BEGIN Records for this exercise

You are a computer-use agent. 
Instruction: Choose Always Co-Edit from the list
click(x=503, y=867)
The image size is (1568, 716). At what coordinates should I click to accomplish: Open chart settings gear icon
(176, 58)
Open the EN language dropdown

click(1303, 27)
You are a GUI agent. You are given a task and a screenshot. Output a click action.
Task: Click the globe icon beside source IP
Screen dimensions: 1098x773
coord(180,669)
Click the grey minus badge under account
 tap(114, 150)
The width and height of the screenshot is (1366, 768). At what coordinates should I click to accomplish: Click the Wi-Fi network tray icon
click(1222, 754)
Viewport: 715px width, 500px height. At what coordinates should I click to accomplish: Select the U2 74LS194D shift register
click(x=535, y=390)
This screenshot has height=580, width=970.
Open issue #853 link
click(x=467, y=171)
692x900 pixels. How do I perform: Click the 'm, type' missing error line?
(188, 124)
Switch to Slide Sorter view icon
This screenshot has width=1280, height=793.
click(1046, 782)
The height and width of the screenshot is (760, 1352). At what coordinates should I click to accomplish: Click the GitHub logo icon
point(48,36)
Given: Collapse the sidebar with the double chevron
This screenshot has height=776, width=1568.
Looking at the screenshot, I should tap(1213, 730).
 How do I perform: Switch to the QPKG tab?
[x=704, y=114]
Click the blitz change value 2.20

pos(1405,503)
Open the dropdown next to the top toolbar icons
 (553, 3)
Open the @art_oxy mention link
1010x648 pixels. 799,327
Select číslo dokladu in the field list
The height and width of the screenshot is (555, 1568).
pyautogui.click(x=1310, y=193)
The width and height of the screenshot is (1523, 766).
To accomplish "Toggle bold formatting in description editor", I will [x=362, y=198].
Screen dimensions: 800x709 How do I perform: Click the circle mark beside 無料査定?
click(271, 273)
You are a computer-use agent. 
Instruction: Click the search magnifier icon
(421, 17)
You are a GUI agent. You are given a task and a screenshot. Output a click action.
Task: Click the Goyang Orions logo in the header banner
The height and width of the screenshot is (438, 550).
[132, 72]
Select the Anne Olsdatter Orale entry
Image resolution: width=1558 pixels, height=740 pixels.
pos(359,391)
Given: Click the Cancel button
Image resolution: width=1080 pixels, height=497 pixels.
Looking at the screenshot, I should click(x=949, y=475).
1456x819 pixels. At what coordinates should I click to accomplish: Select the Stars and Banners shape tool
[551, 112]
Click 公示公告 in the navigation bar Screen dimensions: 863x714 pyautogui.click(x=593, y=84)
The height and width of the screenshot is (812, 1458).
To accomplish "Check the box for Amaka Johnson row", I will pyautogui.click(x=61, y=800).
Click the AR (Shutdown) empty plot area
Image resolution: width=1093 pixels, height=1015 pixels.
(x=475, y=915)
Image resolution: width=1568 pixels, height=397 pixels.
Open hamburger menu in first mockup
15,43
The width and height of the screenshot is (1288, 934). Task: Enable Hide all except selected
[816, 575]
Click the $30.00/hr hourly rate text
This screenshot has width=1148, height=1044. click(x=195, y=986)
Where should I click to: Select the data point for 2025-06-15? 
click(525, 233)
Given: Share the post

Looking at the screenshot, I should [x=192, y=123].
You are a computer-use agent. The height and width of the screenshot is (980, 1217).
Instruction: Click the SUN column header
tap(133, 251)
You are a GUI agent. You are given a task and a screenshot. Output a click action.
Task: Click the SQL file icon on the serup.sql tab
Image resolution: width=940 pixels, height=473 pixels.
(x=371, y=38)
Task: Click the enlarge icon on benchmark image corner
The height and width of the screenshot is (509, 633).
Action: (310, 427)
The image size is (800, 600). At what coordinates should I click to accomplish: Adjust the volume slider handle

END Records for this exercise

• Task details: Render all the data above as a JSON list of strings, with one string for each line and blank lines left out.

• Output below:
[
  "You are a computer-use agent. ",
  "Instruction: Choose Always Co-Edit from the list",
  "click(x=503, y=867)",
  "The image size is (1568, 716). At what coordinates should I click to accomplish: Open chart settings gear icon",
  "(176, 58)",
  "Open the EN language dropdown",
  "click(1303, 27)",
  "You are a GUI agent. You are given a task and a screenshot. Output a click action.",
  "Task: Click the globe icon beside source IP",
  "Screen dimensions: 1098x773",
  "coord(180,669)",
  "Click the grey minus badge under account",
  " tap(114, 150)",
  "The width and height of the screenshot is (1366, 768). At what coordinates should I click to accomplish: Click the Wi-Fi network tray icon",
  "click(1222, 754)",
  "Viewport: 715px width, 500px height. At what coordinates should I click to accomplish: Select the U2 74LS194D shift register",
  "click(x=535, y=390)",
  "This screenshot has height=580, width=970.",
  "Open issue #853 link",
  "click(x=467, y=171)",
  "692x900 pixels. How do I perform: Click the 'm, type' missing error line?",
  "(188, 124)",
  "Switch to Slide Sorter view icon",
  "This screenshot has width=1280, height=793.",
  "click(1046, 782)",
  "The height and width of the screenshot is (760, 1352). At what coordinates should I click to accomplish: Click the GitHub logo icon",
  "point(48,36)",
  "Given: Collapse the sidebar with the double chevron",
  "This screenshot has height=776, width=1568.",
  "Looking at the screenshot, I should tap(1213, 730).",
  " How do I perform: Switch to the QPKG tab?",
  "[x=704, y=114]",
  "Click the blitz change value 2.20",
  "pos(1405,503)",
  "Open the dropdown next to the top toolbar icons",
  " (553, 3)",
  "Open the @art_oxy mention link",
  "1010x648 pixels. 799,327",
  "Select číslo dokladu in the field list",
  "The height and width of the screenshot is (555, 1568).",
  "pyautogui.click(x=1310, y=193)",
  "The width and height of the screenshot is (1523, 766).",
  "To accomplish \"Toggle bold formatting in description editor\", I will [x=362, y=198].",
  "Screen dimensions: 800x709 How do I perform: Click the circle mark beside 無料査定?",
  "click(271, 273)",
  "You are a computer-use agent. ",
  "Instruction: Click the search magnifier icon",
  "(421, 17)",
  "You are a GUI agent. You are given a task and a screenshot. Output a click action.",
  "Task: Click the Goyang Orions logo in the header banner",
  "The height and width of the screenshot is (438, 550).",
  "[132, 72]",
  "Select the Anne Olsdatter Orale entry",
  "Image resolution: width=1558 pixels, height=740 pixels.",
  "pos(359,391)",
  "Given: Click the Cancel button",
  "Image resolution: width=1080 pixels, height=497 pixels.",
  "Looking at the screenshot, I should click(x=949, y=475).",
  "1456x819 pixels. At what coordinates should I click to accomplish: Select the Stars and Banners shape tool",
  "[551, 112]",
  "Click 公示公告 in the navigation bar Screen dimensions: 863x714 pyautogui.click(x=593, y=84)",
  "The height and width of the screenshot is (812, 1458).",
  "To accomplish \"Check the box for Amaka Johnson row\", I will pyautogui.click(x=61, y=800).",
  "Click the AR (Shutdown) empty plot area",
  "Image resolution: width=1093 pixels, height=1015 pixels.",
  "(x=475, y=915)",
  "Image resolution: width=1568 pixels, height=397 pixels.",
  "Open hamburger menu in first mockup",
  "15,43",
  "The width and height of the screenshot is (1288, 934). Task: Enable Hide all except selected",
  "[816, 575]",
  "Click the $30.00/hr hourly rate text",
  "This screenshot has width=1148, height=1044. click(x=195, y=986)",
  "Where should I click to: Select the data point for 2025-06-15? ",
  "click(525, 233)",
  "Given: Share the post",
  "Looking at the screenshot, I should [x=192, y=123].",
  "You are a computer-use agent. The height and width of the screenshot is (980, 1217).",
  "Instruction: Click the SUN column header",
  "tap(133, 251)",
  "You are a GUI agent. You are given a task and a screenshot. Output a click action.",
  "Task: Click the SQL file icon on the serup.sql tab",
  "Image resolution: width=940 pixels, height=473 pixels.",
  "(x=371, y=38)",
  "Task: Click the enlarge icon on benchmark image corner",
  "The height and width of the screenshot is (509, 633).",
  "Action: (310, 427)",
  "The image size is (800, 600). At what coordinates should I click to accomplish: Adjust the volume slider handle"
]